[REQUIREMENT]
Collect each line in the entries below that contains the word "size". Case counts.

[PROVIDED DATA]
** START **

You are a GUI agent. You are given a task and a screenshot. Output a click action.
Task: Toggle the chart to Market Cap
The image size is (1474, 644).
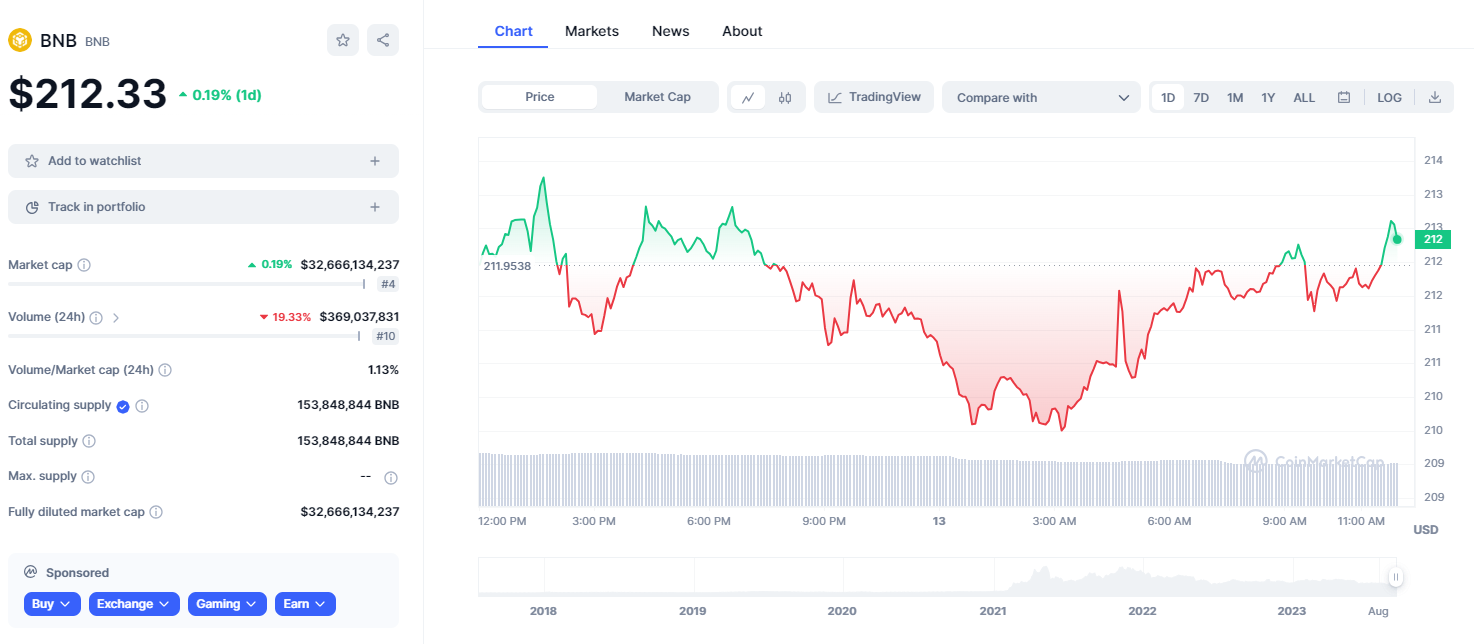coord(657,97)
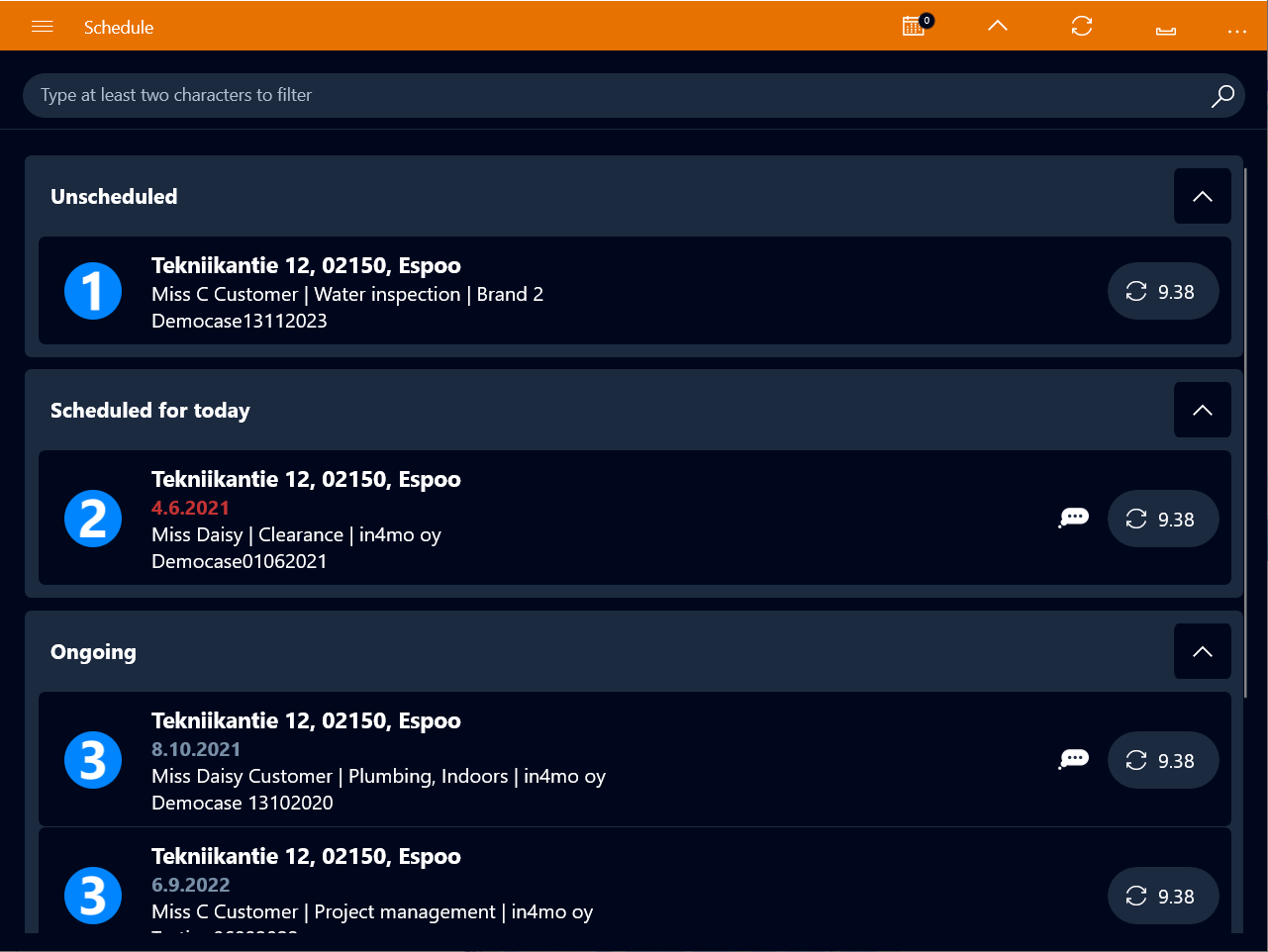
Task: Click the collapse-all chevron in header
Action: point(998,26)
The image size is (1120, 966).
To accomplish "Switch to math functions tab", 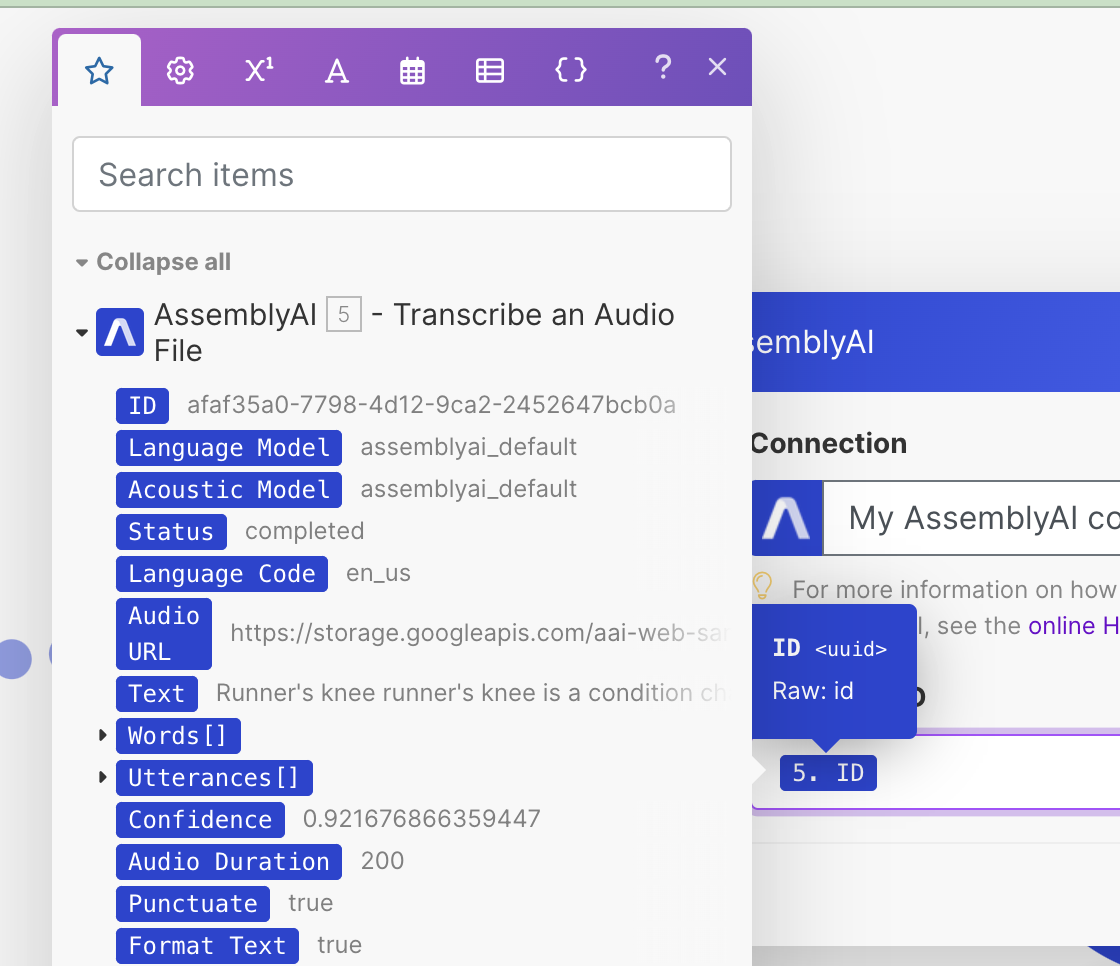I will click(259, 71).
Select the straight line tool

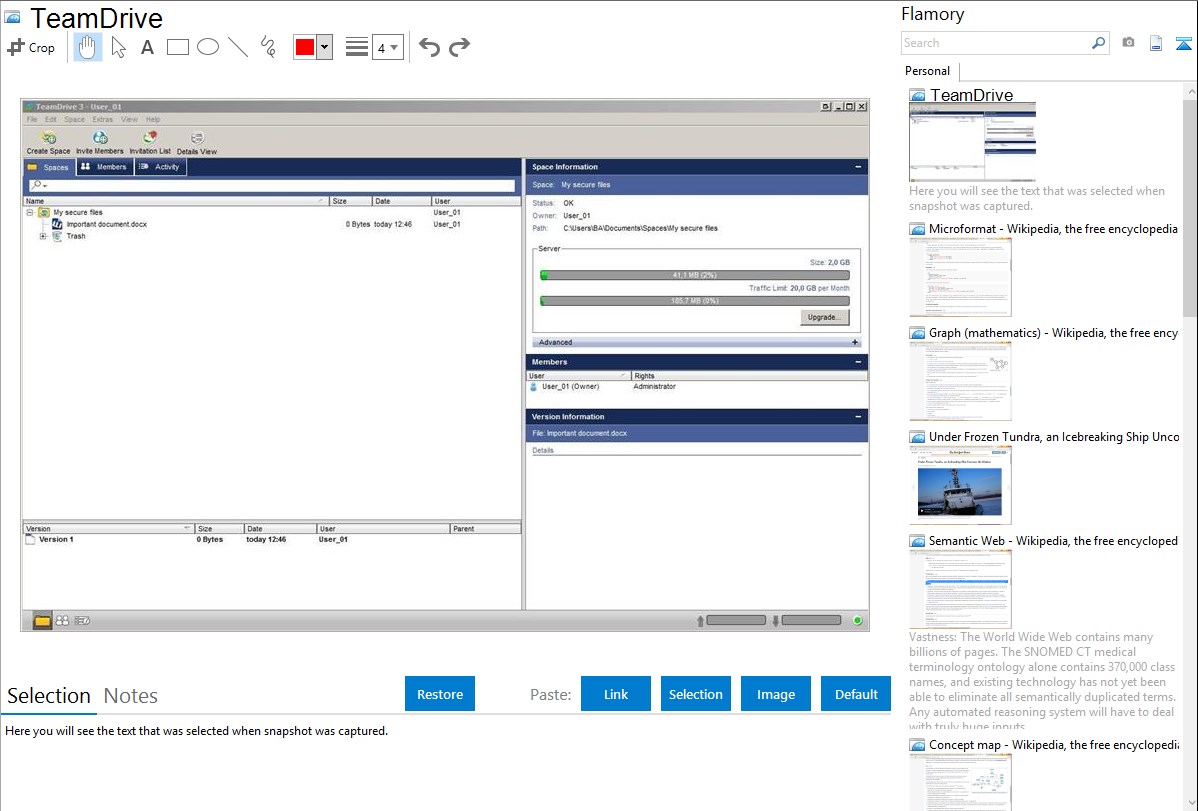click(238, 47)
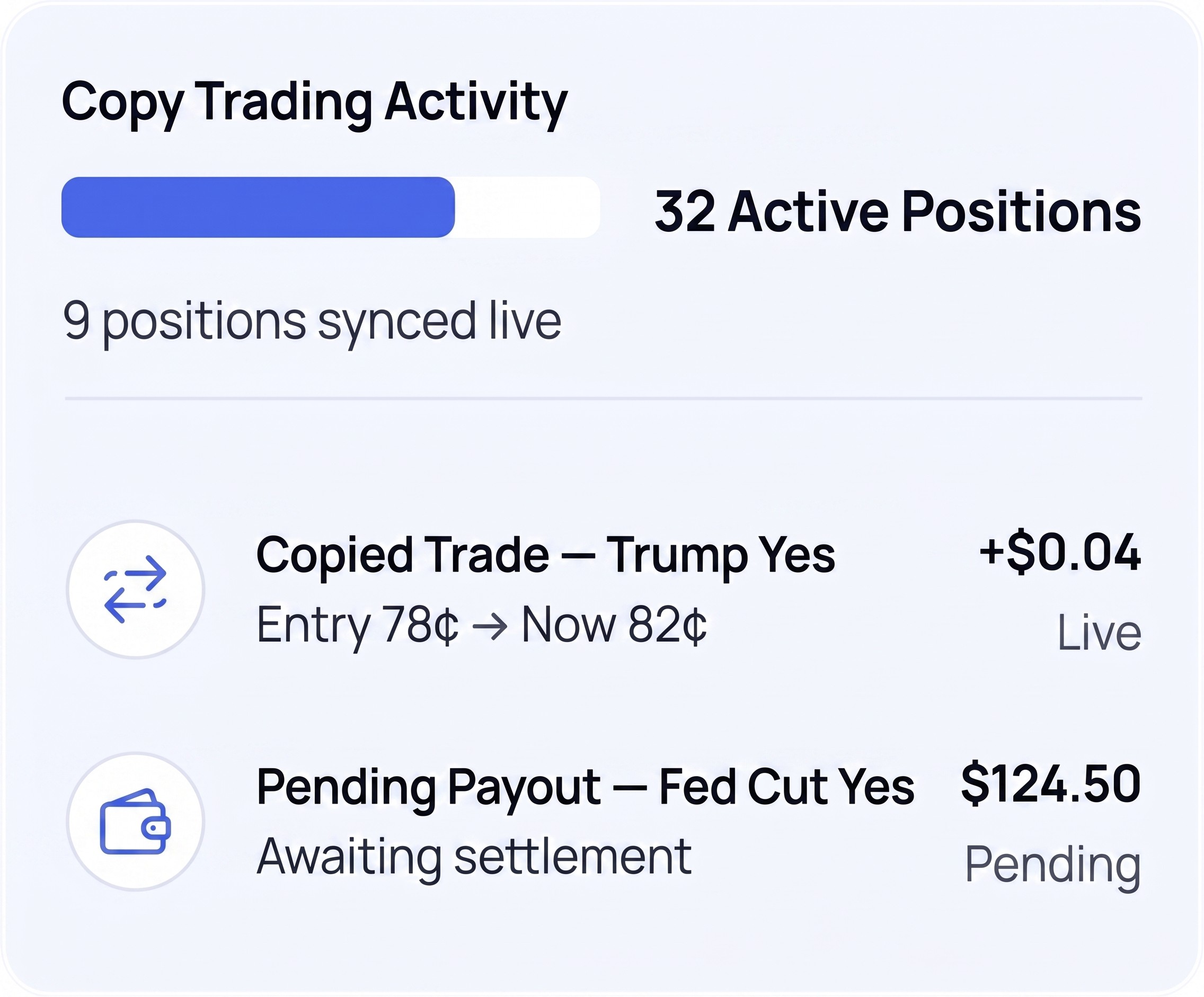
Task: Select the Live status label
Action: click(1099, 633)
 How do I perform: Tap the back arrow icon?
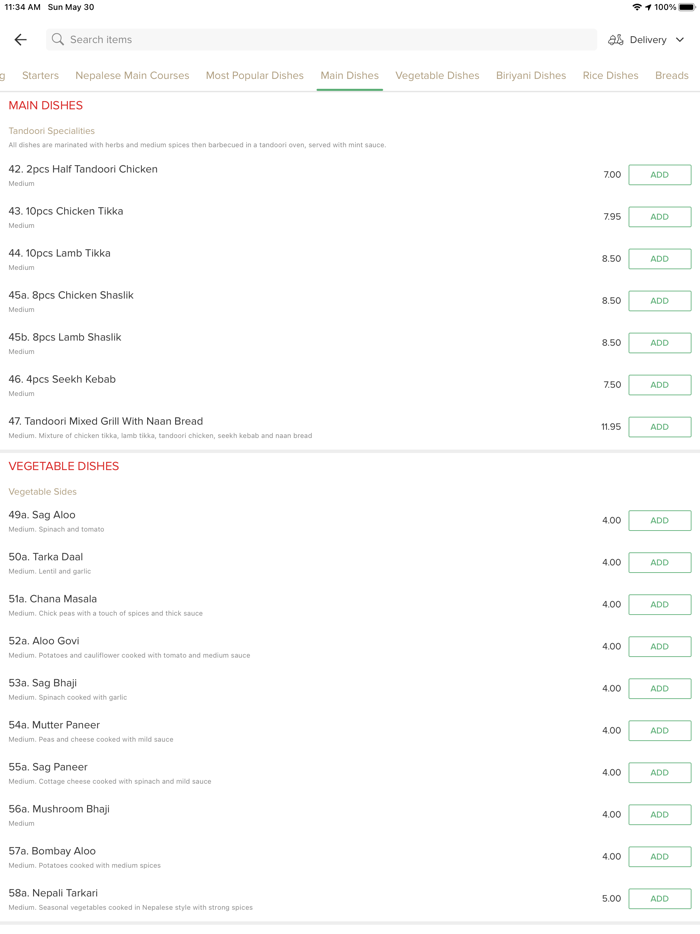tap(21, 40)
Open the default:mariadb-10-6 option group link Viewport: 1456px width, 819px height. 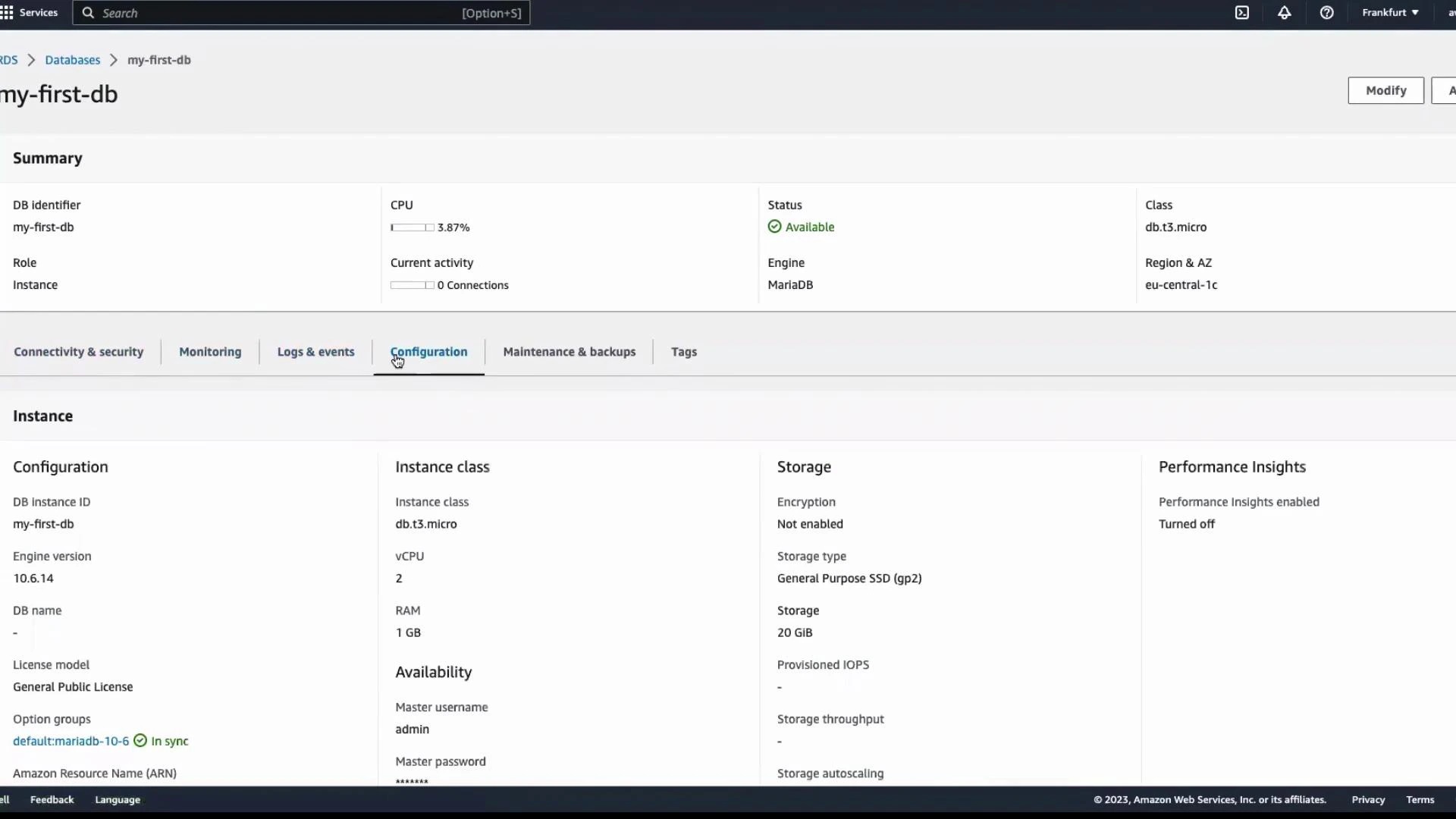(x=70, y=741)

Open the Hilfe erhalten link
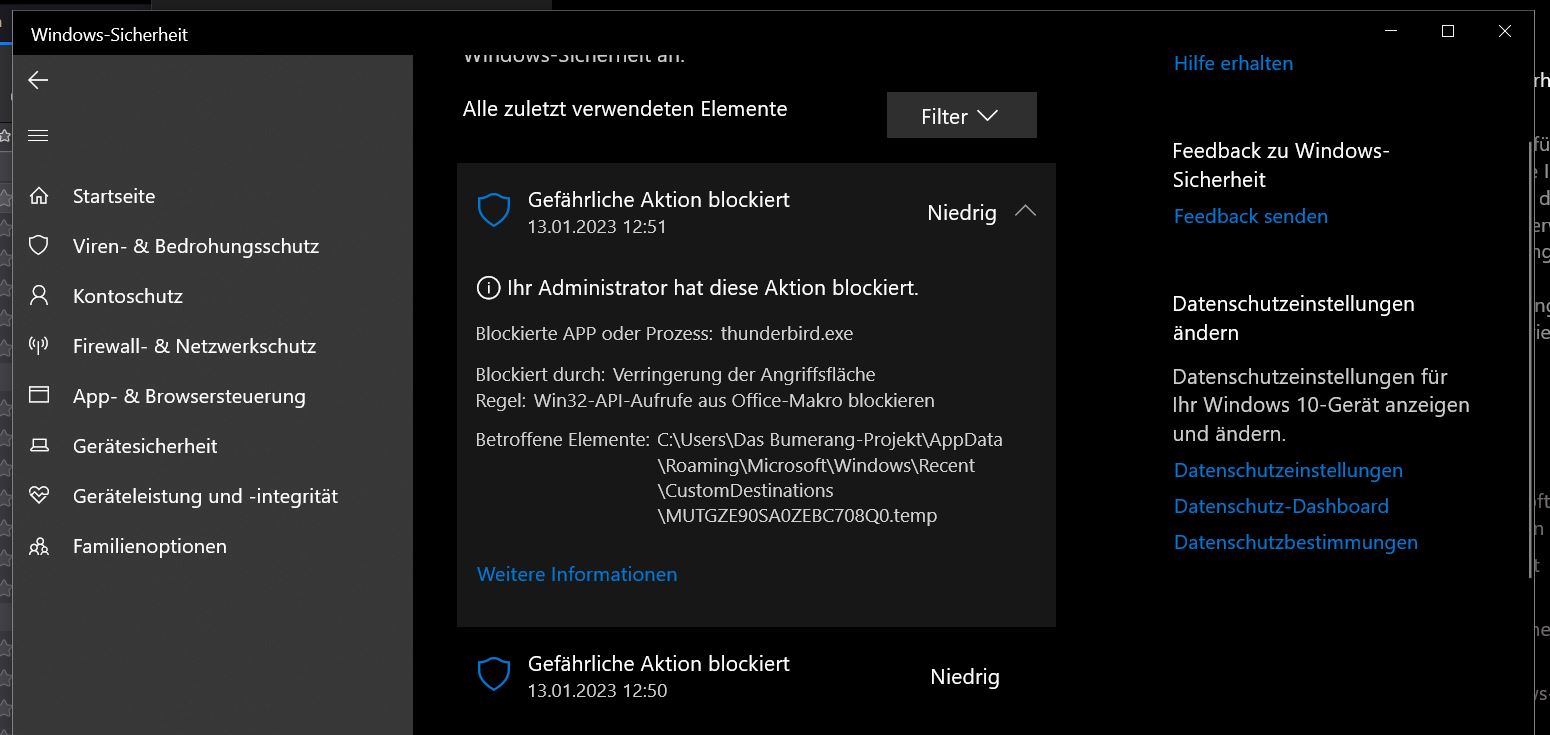[x=1233, y=63]
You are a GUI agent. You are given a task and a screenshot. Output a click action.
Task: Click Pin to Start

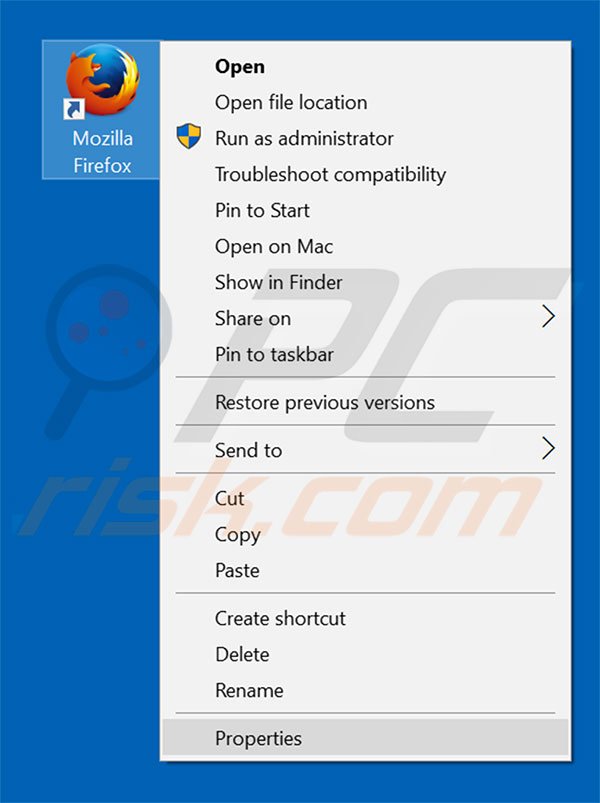(366, 210)
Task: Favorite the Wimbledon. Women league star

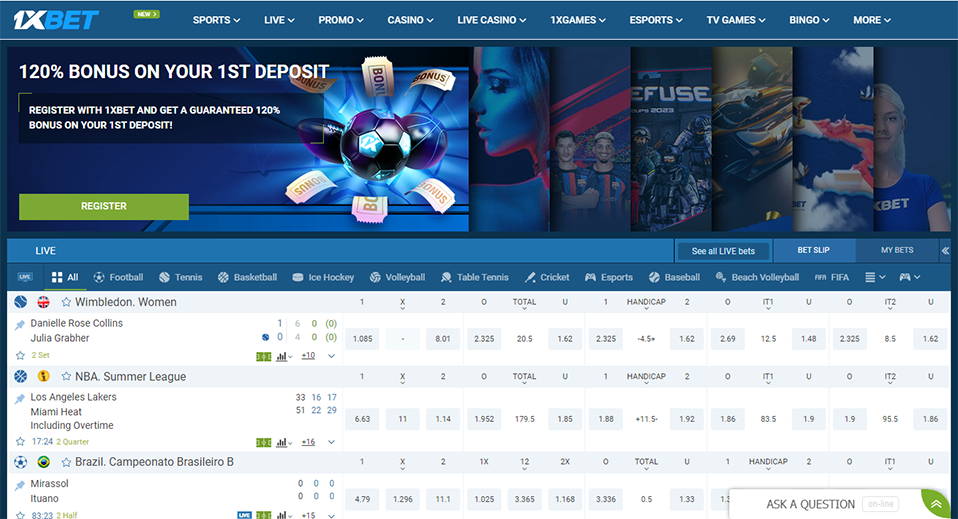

** END **

[OUTPUT FOR THIS EXERCISE]
The image size is (1474, 644).
The image size is (1120, 966).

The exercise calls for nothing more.